What an Indian Agenda Should Push
-
Binding protection of civilian critical infrastructure. Convert the GGE 2015 voluntary norm on critical infrastructure into a binding rule, with a clear list of protected sectors (power, water, health, financial, electoral).
-
Attribution standards. Push for an international code on attribution — what evidence threshold, what publication procedure, what consequences flow from a finding.
-
Budapest Convention with reservations. Reopen the question of acceding to the Budapest Convention with a declaration limiting Article 32(b)'s cross-border data access, in exchange for full access to its mutual legal assistance infrastructure.
-
Global South capacity-building. Use the 2026-28 CCDB chair to anchor a developing-country capacity-building track — product certification, CERT-to-CERT cooperation, training pipelines.
-
Finalise the National Cyber Security Strategy. A binding international agenda is hollow without domestic readiness; the long-pending Strategy must be finalised and resourced.
UPSC Mains Analysis
GS Paper 3 — Internal Security. This is core syllabus territory: cyber security, basics of cyber-attacks, role of CERT-In and NCIIPC, protection of critical infrastructure under Section 70, IT Act 2000.
GS Paper 2 — International Relations. The editorial maps the international regime — Tallinn Manual, UN GGE, OEWG, Budapest Convention — and India’s bridging role between NATO and SCO groupings, illustrating institution-building in a contested domain.
Conceptual bridge. The cyber-norms gap is a textbook case of how technology outpaces law.
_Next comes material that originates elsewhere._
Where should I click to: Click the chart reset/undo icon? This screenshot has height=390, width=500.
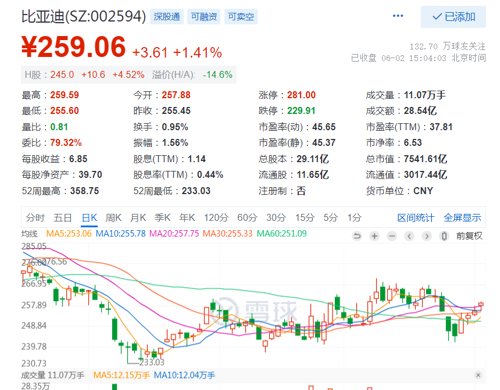click(x=357, y=236)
The institutional response — binding rules, attribution standards, capacity-building — is the same template India will need for AI, autonomous weapons, and space.
Prelims Facts Corner
| Item | Fact |
|---|---|
| Tallinn Manual 1.0 | 2013, by NATO CCDCOE |
| Tallinn Manual 2.0 | 2017 |
| Tallinn Manual 3.0 | Under preparation |
| UN GGE established | 2004; six reports between 2010 and 2021 |
| GGE consensus on applicability of international law | 2013 |
| GGE voluntary norms | Eleven, in 2015 |
| OEWG established | 2019, by UN General Assembly resolution |
| Budapest Convention | Council of Europe, opened 2001, in force 2004 |
| India signatory to Budapest Convention | No |
| CERT-In | Section 70B, IT Act; under MeitY |
| NCIIPC | Section 70A, IT Act; under NTRO |
| I4C | Under MHA, 2018 |
| DPDP Act | 2023 |
| Common Criteria Development Board | India to chair 2026-28 |
Editorial Insight. Cyber operations are at industrial pace; cyber law is at glacial pace. The next OEWG cycle, India’s CCDB chair and the long-pending National Cyber Security Strategy together offer a rare alignment of moments. If India does not use them to push for binding protection of civilian critical infrastructure and clearer attribution standards, the next Kudankulam, the next AIIMS, will be answered — once again — by silence.